[Collected data entries]
******

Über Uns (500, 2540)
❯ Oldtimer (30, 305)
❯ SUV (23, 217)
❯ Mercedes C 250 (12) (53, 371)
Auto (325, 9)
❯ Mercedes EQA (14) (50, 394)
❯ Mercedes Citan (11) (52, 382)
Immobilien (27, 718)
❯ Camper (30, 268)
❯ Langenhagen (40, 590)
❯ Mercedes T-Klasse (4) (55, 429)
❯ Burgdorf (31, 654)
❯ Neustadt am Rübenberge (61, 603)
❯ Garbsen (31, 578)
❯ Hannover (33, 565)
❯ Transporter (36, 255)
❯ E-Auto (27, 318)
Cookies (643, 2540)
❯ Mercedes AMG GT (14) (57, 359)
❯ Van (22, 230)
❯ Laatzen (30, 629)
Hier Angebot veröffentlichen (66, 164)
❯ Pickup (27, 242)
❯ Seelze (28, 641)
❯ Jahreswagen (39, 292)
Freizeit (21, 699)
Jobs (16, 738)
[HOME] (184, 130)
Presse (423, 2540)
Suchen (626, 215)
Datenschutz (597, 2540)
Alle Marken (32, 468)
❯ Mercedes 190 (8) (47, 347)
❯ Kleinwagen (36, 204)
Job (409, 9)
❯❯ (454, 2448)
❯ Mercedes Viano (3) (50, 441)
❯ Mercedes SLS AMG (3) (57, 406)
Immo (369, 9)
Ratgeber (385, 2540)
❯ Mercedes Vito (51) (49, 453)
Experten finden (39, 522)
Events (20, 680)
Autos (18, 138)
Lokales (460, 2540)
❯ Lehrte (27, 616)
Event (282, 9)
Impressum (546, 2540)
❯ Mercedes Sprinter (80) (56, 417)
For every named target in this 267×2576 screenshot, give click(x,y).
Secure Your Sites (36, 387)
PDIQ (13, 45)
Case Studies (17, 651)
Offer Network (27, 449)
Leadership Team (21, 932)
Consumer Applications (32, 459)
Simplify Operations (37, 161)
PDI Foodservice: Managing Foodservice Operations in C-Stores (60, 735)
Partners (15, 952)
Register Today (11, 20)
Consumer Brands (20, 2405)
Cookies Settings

******

## [The task]
Copy out the entries exactly. Begin at the first line and end with the line that has "Consumer Applications (32, 459)".

## [Result for this exercise]
Über Uns (500, 2540)
❯ Oldtimer (30, 305)
❯ SUV (23, 217)
❯ Mercedes C 250 (12) (53, 371)
Auto (325, 9)
❯ Mercedes EQA (14) (50, 394)
❯ Mercedes Citan (11) (52, 382)
Immobilien (27, 718)
❯ Camper (30, 268)
❯ Langenhagen (40, 590)
❯ Mercedes T-Klasse (4) (55, 429)
❯ Burgdorf (31, 654)
❯ Neustadt am Rübenberge (61, 603)
❯ Garbsen (31, 578)
❯ Hannover (33, 565)
❯ Transporter (36, 255)
❯ E-Auto (27, 318)
Cookies (643, 2540)
❯ Mercedes AMG GT (14) (57, 359)
❯ Van (22, 230)
❯ Laatzen (30, 629)
Hier Angebot veröffentlichen (66, 164)
❯ Pickup (27, 242)
❯ Seelze (28, 641)
❯ Jahreswagen (39, 292)
Freizeit (21, 699)
Jobs (16, 738)
[HOME] (184, 130)
Presse (423, 2540)
Suchen (626, 215)
Datenschutz (597, 2540)
Alle Marken (32, 468)
❯ Mercedes 190 (8) (47, 347)
❯ Kleinwagen (36, 204)
Job (409, 9)
❯❯ (454, 2448)
❯ Mercedes Viano (3) (50, 441)
❯ Mercedes SLS AMG (3) (57, 406)
Immo (369, 9)
Ratgeber (385, 2540)
❯ Mercedes Vito (51) (49, 453)
Experten finden (39, 522)
Events (20, 680)
Autos (18, 138)
Lokales (460, 2540)
❯ Lehrte (27, 616)
Event (282, 9)
Impressum (546, 2540)
❯ Mercedes Sprinter (80) (56, 417)
For every named target in this 267×2576 screenshot, give click(x,y).
Secure Your Sites (36, 387)
PDIQ (13, 45)
Case Studies (17, 651)
Offer Network (27, 449)
Leadership Team (21, 932)
Consumer Applications (32, 459)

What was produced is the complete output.